Есть такая болезнь – маниакально-депрессивный психоз, и всякий из нас о ней слышал. Когда она проявляется в ярко выраженной клинической форме, больных увозят в психушки и лечат их в палатах с решетками на окнах. При обострениях болезни они бывают опасны для общества. Но какое множество людей подвержено этой болезни в слабой, в повседневности совсем не заметной форме, и лишь изредка проявляющей себя то взрывами эйфорического подъема, то черной, на грани суицида депрессии. Неустойчивость нашей психики очевидна, а когда ее питает дурная наследственность, не замечать её невозможно. Тут стоит сказать и о мамином дяде Евграфе, провизоре-химике, дружившем с Чеховыми и сошедшим – не оттого, разумеется, - с ума. И об отце мамином, нашем с Сашкой деде, машинисте Ходорове, умом сдвинувшимся после ранения. Психика нашей мамы тоже была нестойкой, о том говорили ее частые депрессии и порой ничем не обоснованные, совершенно неожиданные решения, связанные с нашимипереездами из города в город. Да и отец, офицер авиации, в годы войны погубил себя в припадке ослепившей его ярости.
В общем, нашим родителям было что оставить нам с Сашкой в наследство. Но я-то хоть тоже псих, хоть тоже подвержен зигзагам настроения с жуткими перепадами, но, как говорится, «в пределах нормы». А вот Саня…
Роберт Луис Стивенсон своей потрясающей повестью о Джекиле и Хайде – одном добропорядочном человеке, ко всеобщему ужасу превращающемся время от времени в свою жуткую противоположность, предвосхитил эту часть моего затянувшегося повествования о младшем брате. Но умолчать о двух разных ликах Александра Кондратова я не имею права. Заслуги – заслугами, талант – талантом. А сам человек? Всё же нам надо з н а т ь, что в нас и откуда оно взялось.
Мягкий и добрый, он готов был с радостью отдать другу последнее, не щадя себя оказать любую услугу… На немалый гонорар за первую свою книгу «Число и мысль» он сумел купить за 300 рублей лишь демисезонное пальтишко. А больше 1000 отдал искусствоведу Вячеславу Климову на поездку в Голландию. «Я ведь у них жил в Москве», - оправдывался Сашка перед нами с мамой. Когда Саша с сынишкой Саней Вторым жил по путевке в домике турбазы на берегу Днестра, куда я, собкор «Известий» по Молдавии, их устроил, он, помимо того, что часами стучал на машинке, выкопал под саженцы яблонь 110 ям и несколько дней бесплатно месил глину и таскал камни, помогая кому-то из поселян строить жилье. Когда он жил у нас, мы то и дело слышали: « Я сбегаю…Я принесу… Давай, Лена, я сделаю…».

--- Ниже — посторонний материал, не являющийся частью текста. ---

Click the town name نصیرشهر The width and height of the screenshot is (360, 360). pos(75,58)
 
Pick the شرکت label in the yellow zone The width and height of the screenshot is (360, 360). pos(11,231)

Хотя насчет «сделать» были, конечно, вопросы. Упаси бог дать ему в руки молоток или иголку! Житейски Сашка был… ну просто абсолютно беспомощен. Я его брил - противно было смотреть, как он оставляет щетинистые огрехи. Я следил, чтоб Сашка почистил зубы, гнал его в парикмахерскую, потому что его белобрысые дикие кудри становились разворошенной ветром копной. За ним надо было следить: не порваны ли брюки, чистая ли рубашка, не заношены ли носки. Стеснительный, комплексующий, он терялся в официальной обстановке и злился, ненавидя себя за это.
Перебирая сейчас в памяти его житейское поведение и поступки, я отчетливей, чем раньше, вижу, каким он был всё же ребенком – доверчивым до глуповатости, охотно принимающим желаемое за действительное, мальчишески тщеславным и оттого тающим от любой похвалы. На том его и брали собутыльники – но о них поговорим потом - и женщины, которые, как правило, ненадолго становились его женами. Всего, на моей памяти, их было три. Первая, луноликая Светлана, типичная прилипала, симулировавшая увлечение оккультизмом, оказалась примитивной шалавой, которая, ободрав начавшего крупно зарабатывать на гонорарах Сашу, отвалилась, как пресытившаяся пиявка. Вторая – Наташа, уже имевшая маленькую дочку, повосхищавшись гением, а затем пожив с ним несколько лет, удовлетворилась оставленной ей двухкомнатной квартирой. Третья, Татьяна, мать Сани Второго, очень скоро утратила предженитьбенный интерес к научным занятиям мужа, и после развода стала обладательницей трехкомнатной квартиры в том же Ленинграде.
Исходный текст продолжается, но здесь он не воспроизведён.